As you can see, they use mathematical interval notation. A square bracket means inclusive bound, and a round parenthesis means exclusive bound. They can also be unbounded (infinite) or empty:

'[5,)'::int4range
'(,20]'::int4range
'empty'::int4range

You can get the bounds of a range individually with the lower() and upper() functions:

SELECT * FROM products ORDER BY lower(price_range);

Operators

The range types become really powerful through the range operators. There are a lot, so I will only show some basic examples:

  • The && operators tests if two ranges overlap: range_a && range_b
  • The @> and <@ operators test if the first range contains the second or vice versa: range_a <@ range_b.

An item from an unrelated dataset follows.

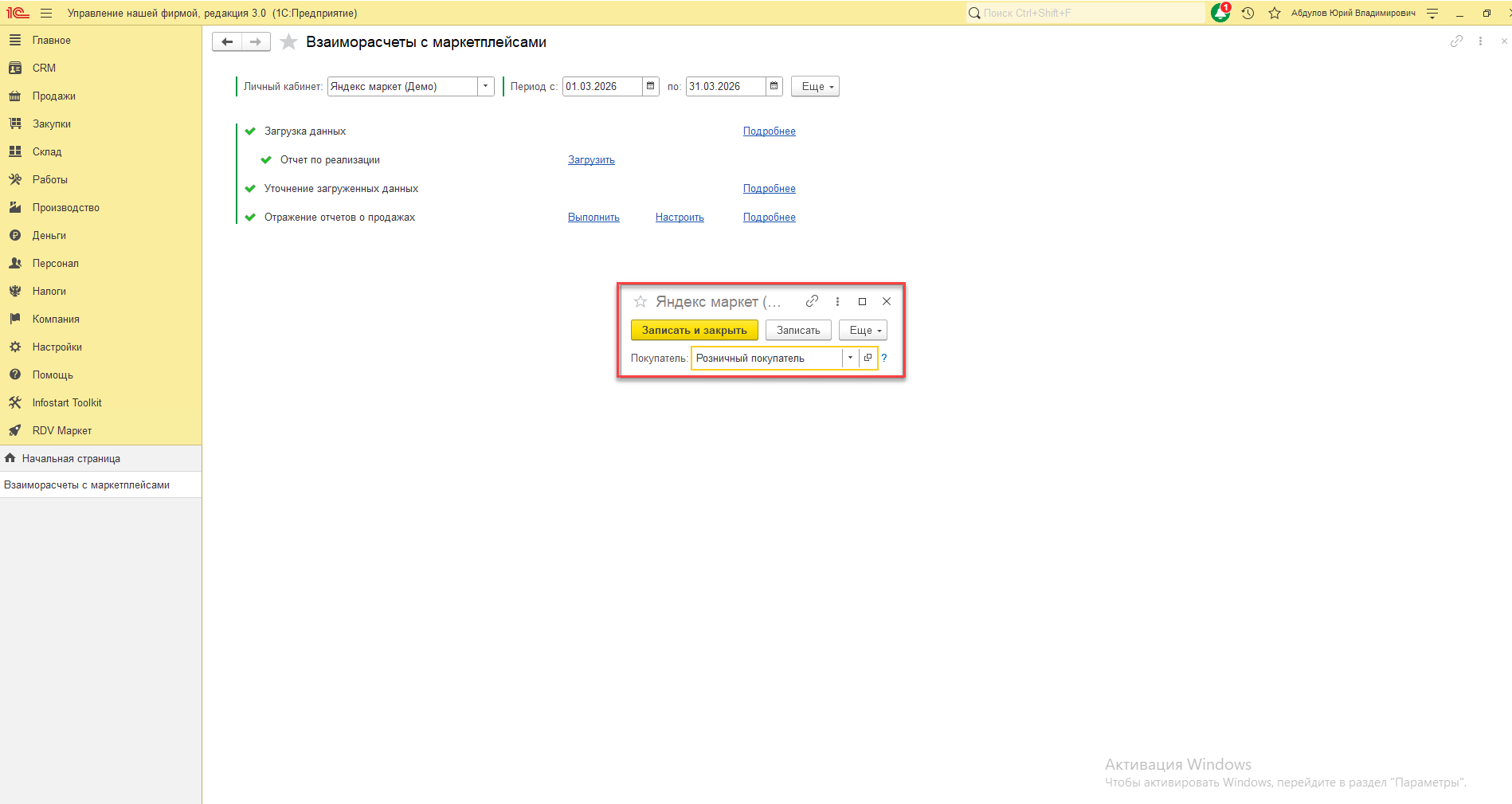Open calendar picker for end date 31.03.2026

If used with an element on one side they test if the element is in a range: element <@ range or range @> element.
  • The -|- operator tests if two ranges are adjacent: range_a -|- range_b

Additionally to these boolean tests you can also calculate new ranges based on existing ranges:

The + operator computes the union of two overlapping or adjacent ranges: range_a + range_b. The * computes the intersection of ranges, and the - operator the difference.

Multiranges

There is one more thing I want to mention: For each one of the range types there is also a multirange type: int4multirange, int8multirange, nummultirange, tsmultirange, tstzmultirange, datemultirange. As their names suggest, they store multiple ranges in one value:

'{}'::int4multirange
'{[2,9)}'::int4multirange
'{[2,9), [12,20)}'::int4multirange

The mentioned range operators work with them as well.